### Set task
Can you update the material below by replacing every "Click" with "Tap" and keeping everything else the same? Leave the pictures out of your answer.

### Working data

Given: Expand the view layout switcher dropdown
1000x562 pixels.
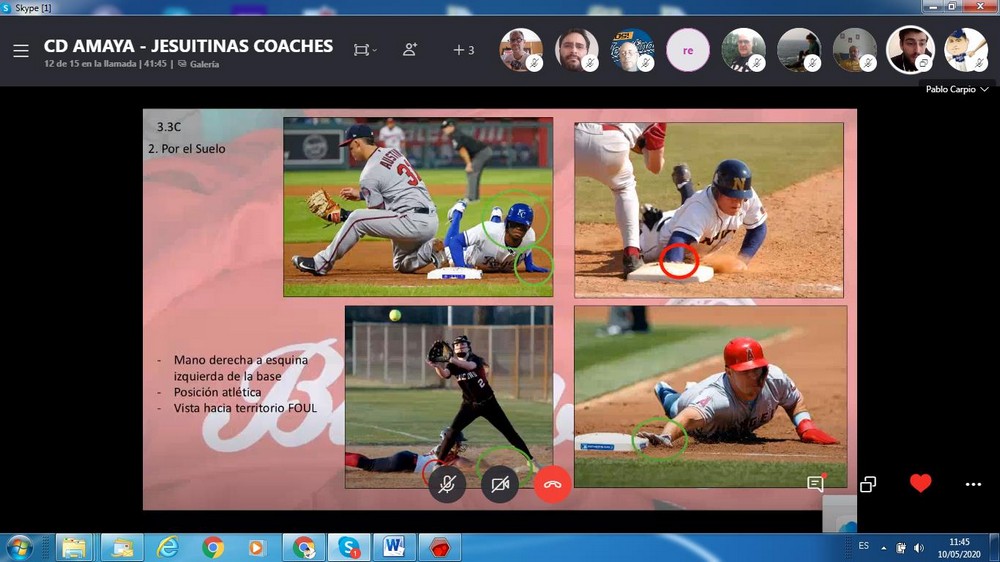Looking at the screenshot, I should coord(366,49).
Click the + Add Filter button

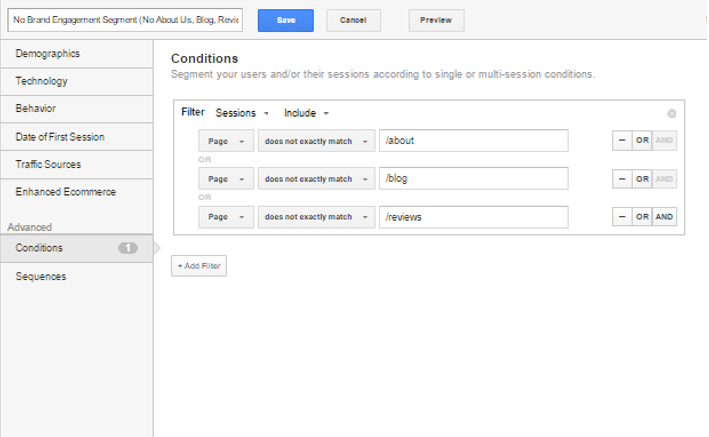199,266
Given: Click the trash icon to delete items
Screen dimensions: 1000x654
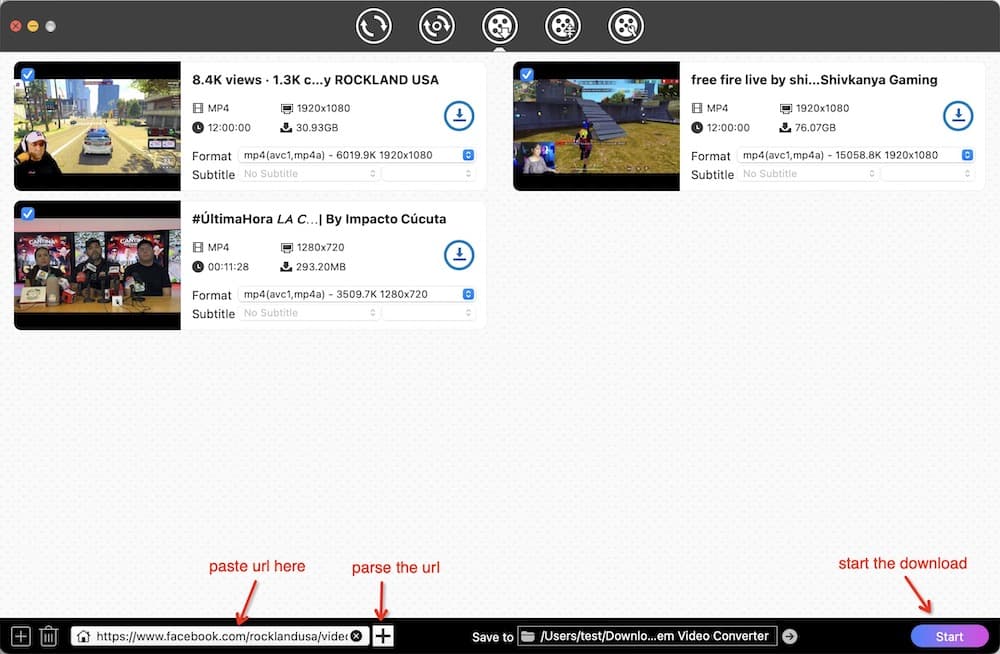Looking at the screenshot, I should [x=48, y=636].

### Solution for this problem
Given: Expand the view layout switcher dropdown
1000x562 pixels.
Looking at the screenshot, I should coord(366,49).
Tap the + Add Filter button

199,266
Given: Tap the trash icon to delete items
Screen dimensions: 1000x654
Looking at the screenshot, I should [x=48, y=636].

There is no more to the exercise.